*Description of the task*
Swap "Given" for "Prompt" in the lines starting with the first line of the material and going on through the line with "Looking at the screenshot, I should [1027, 112].". Write those lines out again with nothing else changed.

Saved entries:
◇ ◇ ◇

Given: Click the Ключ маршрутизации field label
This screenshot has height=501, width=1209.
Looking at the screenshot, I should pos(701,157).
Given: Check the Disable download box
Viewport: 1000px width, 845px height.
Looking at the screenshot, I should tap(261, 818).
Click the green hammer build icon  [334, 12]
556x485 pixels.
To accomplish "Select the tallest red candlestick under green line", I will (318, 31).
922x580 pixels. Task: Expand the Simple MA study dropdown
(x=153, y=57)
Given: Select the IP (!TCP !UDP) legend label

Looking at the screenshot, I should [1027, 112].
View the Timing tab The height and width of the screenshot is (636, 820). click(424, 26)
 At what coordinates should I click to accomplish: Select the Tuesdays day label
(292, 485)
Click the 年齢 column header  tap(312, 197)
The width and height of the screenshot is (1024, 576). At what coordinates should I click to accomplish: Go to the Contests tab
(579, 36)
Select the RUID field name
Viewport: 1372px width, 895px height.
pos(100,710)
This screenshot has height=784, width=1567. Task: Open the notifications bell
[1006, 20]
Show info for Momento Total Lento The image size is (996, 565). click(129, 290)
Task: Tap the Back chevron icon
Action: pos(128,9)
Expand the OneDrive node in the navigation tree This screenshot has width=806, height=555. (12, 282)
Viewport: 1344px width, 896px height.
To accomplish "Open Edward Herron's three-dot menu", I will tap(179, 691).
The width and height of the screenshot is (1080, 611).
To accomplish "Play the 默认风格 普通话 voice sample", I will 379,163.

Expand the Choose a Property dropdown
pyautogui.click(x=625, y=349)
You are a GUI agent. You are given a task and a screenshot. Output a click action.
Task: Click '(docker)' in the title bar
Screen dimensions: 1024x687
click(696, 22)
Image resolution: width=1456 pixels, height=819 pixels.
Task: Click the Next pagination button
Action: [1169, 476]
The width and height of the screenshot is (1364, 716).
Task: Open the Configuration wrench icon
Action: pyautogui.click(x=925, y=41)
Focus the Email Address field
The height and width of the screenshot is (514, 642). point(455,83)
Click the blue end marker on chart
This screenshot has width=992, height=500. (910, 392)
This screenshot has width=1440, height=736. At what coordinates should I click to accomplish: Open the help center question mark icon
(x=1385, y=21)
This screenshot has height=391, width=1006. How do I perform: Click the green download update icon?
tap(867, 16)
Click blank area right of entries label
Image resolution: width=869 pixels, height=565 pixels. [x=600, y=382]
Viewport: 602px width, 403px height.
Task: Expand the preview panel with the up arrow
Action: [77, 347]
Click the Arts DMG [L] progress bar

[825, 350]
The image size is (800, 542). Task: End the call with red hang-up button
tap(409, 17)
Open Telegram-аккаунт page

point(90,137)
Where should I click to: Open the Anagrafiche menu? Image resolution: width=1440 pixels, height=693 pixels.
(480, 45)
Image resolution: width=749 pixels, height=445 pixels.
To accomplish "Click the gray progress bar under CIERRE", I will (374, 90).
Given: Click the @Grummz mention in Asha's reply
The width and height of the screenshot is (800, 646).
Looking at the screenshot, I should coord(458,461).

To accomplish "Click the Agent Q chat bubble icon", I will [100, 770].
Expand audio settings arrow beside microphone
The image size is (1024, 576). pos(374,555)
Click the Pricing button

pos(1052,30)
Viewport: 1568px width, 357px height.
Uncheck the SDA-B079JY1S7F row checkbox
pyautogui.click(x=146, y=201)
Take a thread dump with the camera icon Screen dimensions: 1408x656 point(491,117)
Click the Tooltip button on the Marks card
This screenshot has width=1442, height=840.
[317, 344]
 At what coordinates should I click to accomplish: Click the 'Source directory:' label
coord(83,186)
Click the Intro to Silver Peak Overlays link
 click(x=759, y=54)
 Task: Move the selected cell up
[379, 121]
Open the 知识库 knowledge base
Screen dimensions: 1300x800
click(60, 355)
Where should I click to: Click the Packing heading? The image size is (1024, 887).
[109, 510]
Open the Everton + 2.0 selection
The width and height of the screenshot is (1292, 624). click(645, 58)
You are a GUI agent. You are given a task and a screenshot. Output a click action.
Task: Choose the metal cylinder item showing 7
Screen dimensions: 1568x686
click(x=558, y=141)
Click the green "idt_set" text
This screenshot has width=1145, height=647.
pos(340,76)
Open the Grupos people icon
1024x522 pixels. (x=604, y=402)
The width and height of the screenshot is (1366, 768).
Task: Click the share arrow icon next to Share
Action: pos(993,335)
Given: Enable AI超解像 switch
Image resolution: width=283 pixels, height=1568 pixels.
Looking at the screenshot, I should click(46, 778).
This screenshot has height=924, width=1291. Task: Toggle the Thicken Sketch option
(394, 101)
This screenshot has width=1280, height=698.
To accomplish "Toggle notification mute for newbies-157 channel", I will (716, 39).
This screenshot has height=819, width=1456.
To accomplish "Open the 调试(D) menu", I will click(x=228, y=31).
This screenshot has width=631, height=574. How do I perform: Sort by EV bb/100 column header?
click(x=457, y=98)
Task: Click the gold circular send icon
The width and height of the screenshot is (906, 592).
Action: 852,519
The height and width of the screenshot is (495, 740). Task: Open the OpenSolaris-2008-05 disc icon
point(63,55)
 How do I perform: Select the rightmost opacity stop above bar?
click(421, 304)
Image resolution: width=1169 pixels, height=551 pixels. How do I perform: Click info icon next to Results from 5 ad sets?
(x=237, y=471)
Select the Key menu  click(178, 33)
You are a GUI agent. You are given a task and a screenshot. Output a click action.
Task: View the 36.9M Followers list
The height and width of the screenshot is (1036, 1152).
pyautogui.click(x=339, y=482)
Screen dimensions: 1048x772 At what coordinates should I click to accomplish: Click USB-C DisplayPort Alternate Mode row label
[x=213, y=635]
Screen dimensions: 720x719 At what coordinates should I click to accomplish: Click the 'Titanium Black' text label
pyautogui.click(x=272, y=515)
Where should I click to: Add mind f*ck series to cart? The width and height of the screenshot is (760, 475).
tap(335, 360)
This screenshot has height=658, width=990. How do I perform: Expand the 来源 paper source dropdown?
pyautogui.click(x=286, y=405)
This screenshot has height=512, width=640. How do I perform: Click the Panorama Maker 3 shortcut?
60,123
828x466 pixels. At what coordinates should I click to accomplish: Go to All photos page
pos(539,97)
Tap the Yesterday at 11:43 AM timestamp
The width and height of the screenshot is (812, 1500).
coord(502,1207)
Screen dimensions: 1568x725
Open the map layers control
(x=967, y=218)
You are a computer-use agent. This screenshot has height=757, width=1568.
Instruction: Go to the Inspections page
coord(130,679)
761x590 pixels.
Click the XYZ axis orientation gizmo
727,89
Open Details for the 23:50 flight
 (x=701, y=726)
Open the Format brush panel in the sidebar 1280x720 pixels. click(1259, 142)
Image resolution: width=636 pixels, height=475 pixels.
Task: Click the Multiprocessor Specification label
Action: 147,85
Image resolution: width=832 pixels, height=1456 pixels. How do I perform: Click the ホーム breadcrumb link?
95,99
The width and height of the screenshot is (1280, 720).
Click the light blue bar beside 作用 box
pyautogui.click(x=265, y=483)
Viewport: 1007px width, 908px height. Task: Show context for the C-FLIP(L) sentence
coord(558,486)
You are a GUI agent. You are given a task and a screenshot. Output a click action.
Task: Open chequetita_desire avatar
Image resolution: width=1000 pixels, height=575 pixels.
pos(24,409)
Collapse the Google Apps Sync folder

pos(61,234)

◇ ◇ ◇

*Task output*
Prompt: Click the Ключ маршрутизации field label
This screenshot has height=501, width=1209.
Looking at the screenshot, I should pos(701,157).
Prompt: Check the Disable download box
Viewport: 1000px width, 845px height.
Looking at the screenshot, I should tap(261, 818).
Click the green hammer build icon  [334, 12]
556x485 pixels.
To accomplish "Select the tallest red candlestick under green line", I will (318, 31).
922x580 pixels. Task: Expand the Simple MA study dropdown
(x=153, y=57)
Prompt: Select the IP (!TCP !UDP) legend label

Looking at the screenshot, I should [1027, 112].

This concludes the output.